Over 1200 clinical trials are currently investigating MSC therapy [75]. The main challenges limiting clinical translation are MSC heterogeneity, immunocompatibility, and long-term preservation. Standardization of clinical protocols, including dosing regimens, timing of administration, and delivery routes, is essential to improve reproducibility across trials [76]. Equally important is selecting the appropriate MSC product for each disease indication, with consideration of the optimal administration route and mechanism of action [77].
Despite these challenges, there is growing evidence for benefit and the safety profile of MSC therapy.
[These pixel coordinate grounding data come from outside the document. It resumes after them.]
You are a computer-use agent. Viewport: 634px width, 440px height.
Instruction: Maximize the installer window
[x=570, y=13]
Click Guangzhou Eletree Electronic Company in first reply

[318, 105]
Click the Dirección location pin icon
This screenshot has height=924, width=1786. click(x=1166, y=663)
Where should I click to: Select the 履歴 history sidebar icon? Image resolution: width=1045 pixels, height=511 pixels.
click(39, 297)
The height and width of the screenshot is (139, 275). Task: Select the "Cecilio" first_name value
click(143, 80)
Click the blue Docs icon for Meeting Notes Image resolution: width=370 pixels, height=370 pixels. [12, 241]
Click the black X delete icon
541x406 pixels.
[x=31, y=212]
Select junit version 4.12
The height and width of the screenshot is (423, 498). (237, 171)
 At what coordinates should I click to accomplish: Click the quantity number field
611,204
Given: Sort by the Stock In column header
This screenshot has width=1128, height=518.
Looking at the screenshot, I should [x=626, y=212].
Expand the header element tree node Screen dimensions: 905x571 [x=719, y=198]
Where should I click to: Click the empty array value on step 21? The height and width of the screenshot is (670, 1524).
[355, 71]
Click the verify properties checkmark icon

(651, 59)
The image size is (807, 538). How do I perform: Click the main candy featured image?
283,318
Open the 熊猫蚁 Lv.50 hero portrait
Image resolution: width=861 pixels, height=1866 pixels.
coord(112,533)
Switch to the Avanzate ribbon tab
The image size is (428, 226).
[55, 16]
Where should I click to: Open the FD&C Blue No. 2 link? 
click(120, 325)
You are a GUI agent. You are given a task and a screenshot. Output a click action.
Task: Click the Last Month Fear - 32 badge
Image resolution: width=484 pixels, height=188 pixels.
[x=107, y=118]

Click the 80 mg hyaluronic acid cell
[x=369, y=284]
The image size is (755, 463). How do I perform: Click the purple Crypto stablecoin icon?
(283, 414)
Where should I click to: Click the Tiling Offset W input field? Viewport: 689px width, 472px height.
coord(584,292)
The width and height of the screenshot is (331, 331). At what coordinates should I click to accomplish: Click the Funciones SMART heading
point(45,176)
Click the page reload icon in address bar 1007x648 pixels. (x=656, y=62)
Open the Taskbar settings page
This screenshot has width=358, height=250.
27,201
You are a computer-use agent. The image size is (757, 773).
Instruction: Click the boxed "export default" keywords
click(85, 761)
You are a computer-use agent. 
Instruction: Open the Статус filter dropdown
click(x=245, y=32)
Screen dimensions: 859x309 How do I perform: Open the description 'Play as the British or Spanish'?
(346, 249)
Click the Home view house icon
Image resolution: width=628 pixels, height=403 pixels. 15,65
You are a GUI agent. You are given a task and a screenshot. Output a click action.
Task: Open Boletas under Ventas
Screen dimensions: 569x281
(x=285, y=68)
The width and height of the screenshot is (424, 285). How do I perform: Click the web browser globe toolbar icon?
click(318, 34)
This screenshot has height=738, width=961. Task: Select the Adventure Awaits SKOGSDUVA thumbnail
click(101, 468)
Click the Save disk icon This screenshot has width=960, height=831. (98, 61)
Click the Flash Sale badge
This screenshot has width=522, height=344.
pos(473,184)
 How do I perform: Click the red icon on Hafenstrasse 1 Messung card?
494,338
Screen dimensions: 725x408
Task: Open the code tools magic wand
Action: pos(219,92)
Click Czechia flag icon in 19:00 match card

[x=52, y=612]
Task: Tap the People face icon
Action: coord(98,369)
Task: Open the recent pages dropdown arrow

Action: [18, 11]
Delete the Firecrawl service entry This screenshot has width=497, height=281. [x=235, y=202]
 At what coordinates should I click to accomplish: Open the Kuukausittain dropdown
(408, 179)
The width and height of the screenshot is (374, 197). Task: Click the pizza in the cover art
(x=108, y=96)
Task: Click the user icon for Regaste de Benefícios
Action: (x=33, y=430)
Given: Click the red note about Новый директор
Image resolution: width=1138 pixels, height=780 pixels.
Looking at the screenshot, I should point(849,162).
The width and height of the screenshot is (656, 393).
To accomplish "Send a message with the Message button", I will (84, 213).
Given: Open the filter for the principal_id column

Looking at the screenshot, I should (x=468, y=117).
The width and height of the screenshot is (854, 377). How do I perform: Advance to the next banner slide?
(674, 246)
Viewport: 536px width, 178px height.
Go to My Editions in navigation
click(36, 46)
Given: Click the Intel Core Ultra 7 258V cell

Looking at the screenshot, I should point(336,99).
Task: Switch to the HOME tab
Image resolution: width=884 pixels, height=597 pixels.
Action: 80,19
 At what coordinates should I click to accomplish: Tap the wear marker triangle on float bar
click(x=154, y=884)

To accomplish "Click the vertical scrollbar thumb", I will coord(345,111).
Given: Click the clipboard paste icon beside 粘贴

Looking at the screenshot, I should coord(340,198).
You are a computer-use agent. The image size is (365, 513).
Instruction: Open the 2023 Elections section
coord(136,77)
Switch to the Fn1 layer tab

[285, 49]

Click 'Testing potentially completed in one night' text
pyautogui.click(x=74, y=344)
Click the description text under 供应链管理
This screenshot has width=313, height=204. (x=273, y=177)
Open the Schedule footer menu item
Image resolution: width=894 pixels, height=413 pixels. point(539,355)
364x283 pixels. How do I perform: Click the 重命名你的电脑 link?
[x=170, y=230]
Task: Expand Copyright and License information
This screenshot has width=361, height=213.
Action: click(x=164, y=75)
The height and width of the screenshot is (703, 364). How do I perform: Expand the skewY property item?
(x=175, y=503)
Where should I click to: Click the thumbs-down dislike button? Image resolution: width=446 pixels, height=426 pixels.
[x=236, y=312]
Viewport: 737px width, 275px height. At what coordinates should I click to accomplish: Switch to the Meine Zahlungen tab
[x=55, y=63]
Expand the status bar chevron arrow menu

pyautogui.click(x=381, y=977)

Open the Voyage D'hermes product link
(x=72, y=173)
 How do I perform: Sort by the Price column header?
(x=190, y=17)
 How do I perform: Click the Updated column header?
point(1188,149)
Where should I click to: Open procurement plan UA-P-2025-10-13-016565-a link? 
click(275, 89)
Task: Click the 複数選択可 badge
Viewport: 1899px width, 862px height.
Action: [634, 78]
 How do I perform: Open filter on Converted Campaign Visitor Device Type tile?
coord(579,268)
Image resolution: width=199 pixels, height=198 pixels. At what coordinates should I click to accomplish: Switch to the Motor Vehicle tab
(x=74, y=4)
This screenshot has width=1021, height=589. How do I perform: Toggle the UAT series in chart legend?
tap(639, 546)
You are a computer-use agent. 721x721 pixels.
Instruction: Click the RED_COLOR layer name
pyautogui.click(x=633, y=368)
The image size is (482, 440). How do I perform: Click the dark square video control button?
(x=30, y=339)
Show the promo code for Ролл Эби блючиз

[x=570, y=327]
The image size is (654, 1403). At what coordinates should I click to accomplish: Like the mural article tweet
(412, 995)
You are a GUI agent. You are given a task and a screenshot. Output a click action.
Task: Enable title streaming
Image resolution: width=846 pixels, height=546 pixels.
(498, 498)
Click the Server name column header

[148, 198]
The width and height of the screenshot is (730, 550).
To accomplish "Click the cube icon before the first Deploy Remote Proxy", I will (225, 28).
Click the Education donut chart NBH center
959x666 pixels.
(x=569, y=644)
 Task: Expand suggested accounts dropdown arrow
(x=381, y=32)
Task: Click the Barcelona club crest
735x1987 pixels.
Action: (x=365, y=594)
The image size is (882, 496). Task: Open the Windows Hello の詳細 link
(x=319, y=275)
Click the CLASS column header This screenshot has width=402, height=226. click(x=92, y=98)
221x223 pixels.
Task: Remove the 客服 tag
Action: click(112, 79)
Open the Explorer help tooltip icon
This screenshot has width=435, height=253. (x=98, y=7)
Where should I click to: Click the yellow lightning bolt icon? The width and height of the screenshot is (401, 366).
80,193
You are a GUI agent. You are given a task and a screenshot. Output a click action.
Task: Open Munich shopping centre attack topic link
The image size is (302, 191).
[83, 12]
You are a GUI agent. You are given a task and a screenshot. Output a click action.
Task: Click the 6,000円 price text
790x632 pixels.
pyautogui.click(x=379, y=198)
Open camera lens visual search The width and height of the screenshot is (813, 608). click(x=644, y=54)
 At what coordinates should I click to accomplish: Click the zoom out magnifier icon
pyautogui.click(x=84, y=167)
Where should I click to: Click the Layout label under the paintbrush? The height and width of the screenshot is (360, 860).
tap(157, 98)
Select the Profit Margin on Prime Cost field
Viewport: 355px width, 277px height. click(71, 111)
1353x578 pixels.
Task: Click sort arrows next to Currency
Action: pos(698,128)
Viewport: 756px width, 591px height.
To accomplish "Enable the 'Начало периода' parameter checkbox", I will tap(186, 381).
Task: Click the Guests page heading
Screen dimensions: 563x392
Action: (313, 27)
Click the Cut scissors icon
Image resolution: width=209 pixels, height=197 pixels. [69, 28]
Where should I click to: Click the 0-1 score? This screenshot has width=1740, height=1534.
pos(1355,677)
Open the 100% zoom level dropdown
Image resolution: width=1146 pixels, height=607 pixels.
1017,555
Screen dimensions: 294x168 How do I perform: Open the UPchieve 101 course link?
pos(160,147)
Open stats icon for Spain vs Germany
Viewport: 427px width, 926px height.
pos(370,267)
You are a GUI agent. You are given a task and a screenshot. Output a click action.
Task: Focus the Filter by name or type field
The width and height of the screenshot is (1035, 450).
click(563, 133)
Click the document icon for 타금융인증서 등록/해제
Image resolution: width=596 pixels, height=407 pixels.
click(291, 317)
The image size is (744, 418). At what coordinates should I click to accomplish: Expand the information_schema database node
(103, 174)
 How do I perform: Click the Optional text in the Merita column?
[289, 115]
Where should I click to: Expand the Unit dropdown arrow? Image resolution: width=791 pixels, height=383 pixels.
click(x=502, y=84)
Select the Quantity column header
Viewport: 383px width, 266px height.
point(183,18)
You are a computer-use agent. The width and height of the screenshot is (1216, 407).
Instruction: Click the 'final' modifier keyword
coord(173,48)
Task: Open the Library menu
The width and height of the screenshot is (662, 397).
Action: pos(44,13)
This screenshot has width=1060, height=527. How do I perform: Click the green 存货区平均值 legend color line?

The risk of teratoma formation and ectopic tissue complications with MSC therapy appears minimal based on current clinical evidence [78]. A comprehensive meta-analysis of 62 randomized clinical trials involving 3546 participants found no serious adverse events such as malignancy associated with MSC administration, demonstrating consistent safety across diverse disease populations [79]. A large retrospective study of 2504 patients receiving intravenous adipose-derived MSC therapy reported a major adverse event rate of only 0.2%, with no severe adverse events observed during follow-up [80].
7. Conclusions
Despite these potential barriers to translation, the benefits of MSC therapies have been demonstrated across diseases associated with preterm birth and studies of mesenchymal stromal/stem cells have become recognized as a developing area of therapeutic investigation. MSCs exert not only regenerative effects but also anti-inflammatory and reparative mechanisms that limit immune-mediated injury while promoting angiogenesis, tissue maturation, and facilitate repair. Overall, this suggests clear potential for benefit in the context of prematurity.
However, substantial barriers to wide-spread application must be overcome. The pace of technical advancement, the continued collection of data including clinical studies and the substantial burden of prematurity suggest a likely growing role for MSC therapies in clinical practice.